▸ TASK TO COMPLETE
Each record below is to be copied word for word, with pictures removed.

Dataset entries
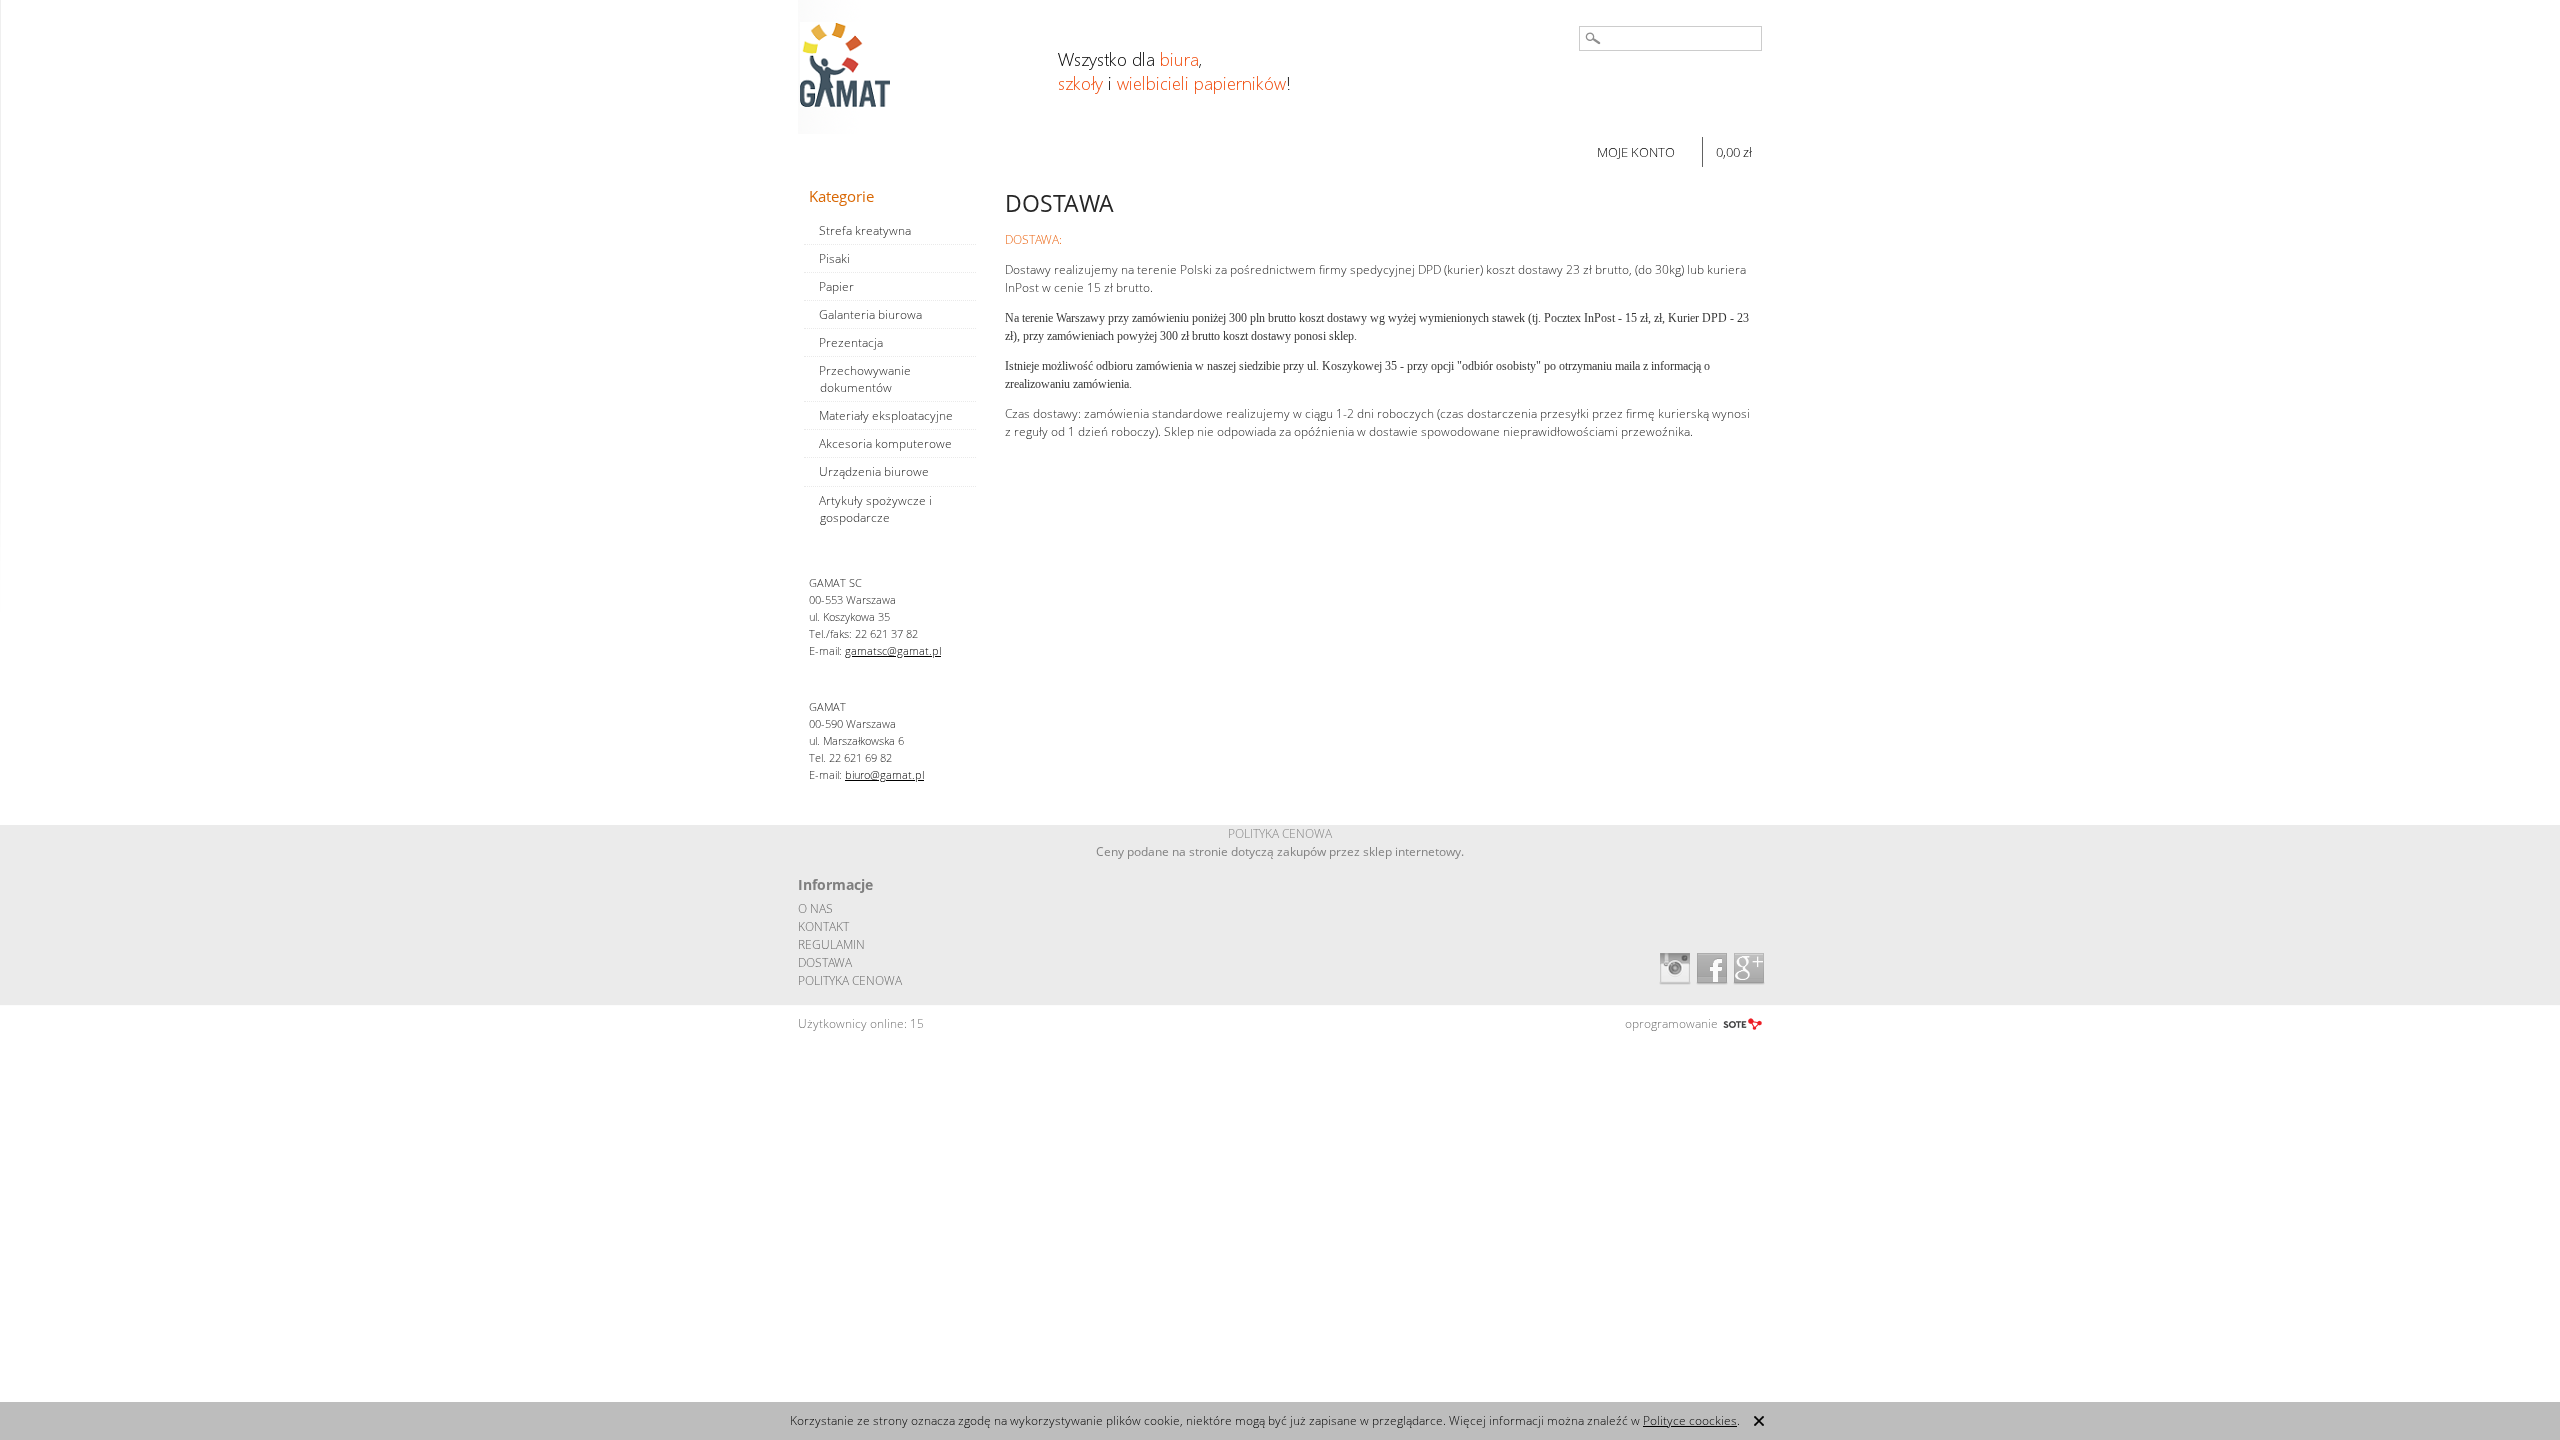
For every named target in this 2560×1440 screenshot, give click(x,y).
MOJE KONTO (1636, 152)
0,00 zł (1734, 152)
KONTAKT (823, 926)
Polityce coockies (1690, 1420)
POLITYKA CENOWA (850, 980)
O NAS (815, 908)
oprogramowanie (1671, 1023)
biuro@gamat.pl (884, 774)
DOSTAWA (825, 962)
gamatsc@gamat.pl (893, 650)
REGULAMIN (831, 944)
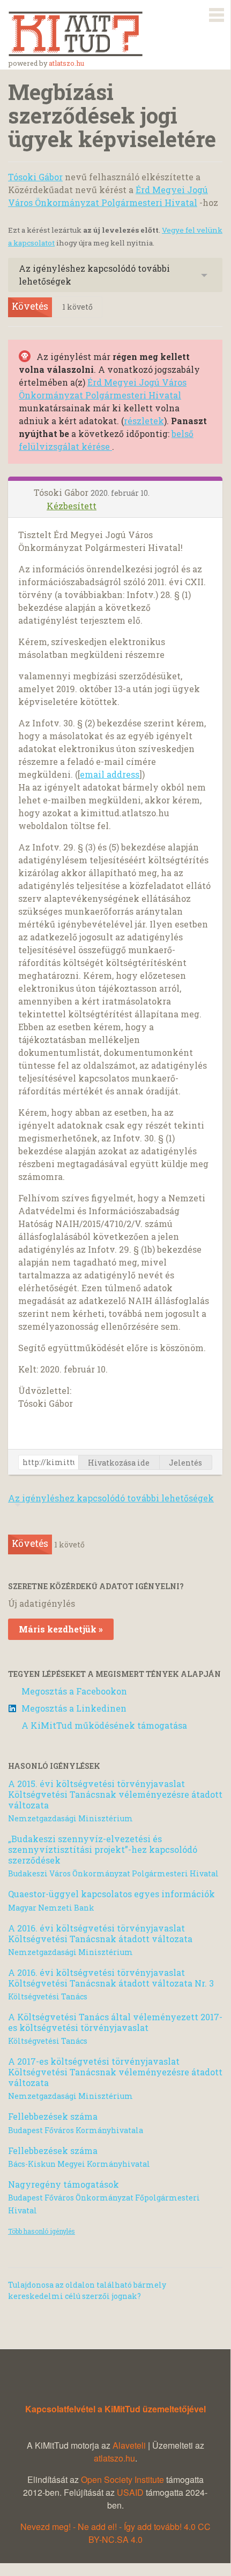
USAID (130, 2492)
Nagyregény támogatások (63, 2184)
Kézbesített (71, 505)
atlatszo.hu (66, 63)
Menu (216, 13)
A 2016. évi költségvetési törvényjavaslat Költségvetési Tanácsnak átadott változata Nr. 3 (111, 1978)
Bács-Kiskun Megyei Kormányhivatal (79, 2164)
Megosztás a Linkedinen (73, 1708)
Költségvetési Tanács (47, 1996)
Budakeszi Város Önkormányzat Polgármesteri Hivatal (113, 1873)
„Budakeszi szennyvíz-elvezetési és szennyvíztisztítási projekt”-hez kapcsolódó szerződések (102, 1849)
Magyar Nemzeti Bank (51, 1908)
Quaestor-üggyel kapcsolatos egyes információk (111, 1893)
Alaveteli (129, 2445)
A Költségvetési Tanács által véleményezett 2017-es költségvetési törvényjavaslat (115, 2022)
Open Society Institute (122, 2479)
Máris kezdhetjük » (61, 1629)
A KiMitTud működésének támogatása (104, 1725)
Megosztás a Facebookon (74, 1691)
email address (109, 774)
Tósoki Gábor (35, 176)
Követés (30, 306)
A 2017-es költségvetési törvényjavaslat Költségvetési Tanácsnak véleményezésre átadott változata (115, 2072)
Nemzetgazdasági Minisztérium (70, 1818)
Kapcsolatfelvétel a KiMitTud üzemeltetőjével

▸ REPLY
For every named target in this 2560×1440 screenshot, give click(x,y).
MOJE KONTO (1636, 152)
0,00 zł (1734, 152)
KONTAKT (823, 926)
Polityce coockies (1690, 1420)
POLITYKA CENOWA (850, 980)
O NAS (815, 908)
oprogramowanie (1671, 1023)
biuro@gamat.pl (884, 774)
DOSTAWA (825, 962)
gamatsc@gamat.pl (893, 650)
REGULAMIN (831, 944)
USAID (130, 2492)
Nagyregény támogatások (63, 2184)
Kézbesített (71, 505)
atlatszo.hu (66, 63)
Menu (216, 13)
A 2016. évi költségvetési törvényjavaslat Költségvetési Tanácsnak átadott változata Nr. 3 (111, 1978)
Bács-Kiskun Megyei Kormányhivatal (79, 2164)
Megosztás a Linkedinen (73, 1708)
Költségvetési Tanács (47, 1996)
Budakeszi Város Önkormányzat Polgármesteri Hivatal (113, 1873)
„Budakeszi szennyvíz-elvezetési és szennyvíztisztítási projekt”-hez kapcsolódó szerződések (102, 1849)
Magyar Nemzeti Bank (51, 1908)
Quaestor-üggyel kapcsolatos egyes információk (111, 1893)
Alaveteli (129, 2445)
A Költségvetési Tanács által véleményezett 2017-es költségvetési törvényjavaslat (115, 2022)
Open Society Institute (122, 2479)
Máris kezdhetjük » (61, 1629)
A KiMitTud működésének támogatása (104, 1725)
Megosztás a Facebookon (74, 1691)
email address (109, 774)
Tósoki Gábor (35, 176)
Követés (30, 306)
A 2017-es költségvetési törvényjavaslat Költségvetési Tanácsnak véleményezésre átadott változata (115, 2072)
Nemzetgazdasági Minisztérium (70, 1818)
Kapcsolatfelvétel a KiMitTud üzemeltetőjével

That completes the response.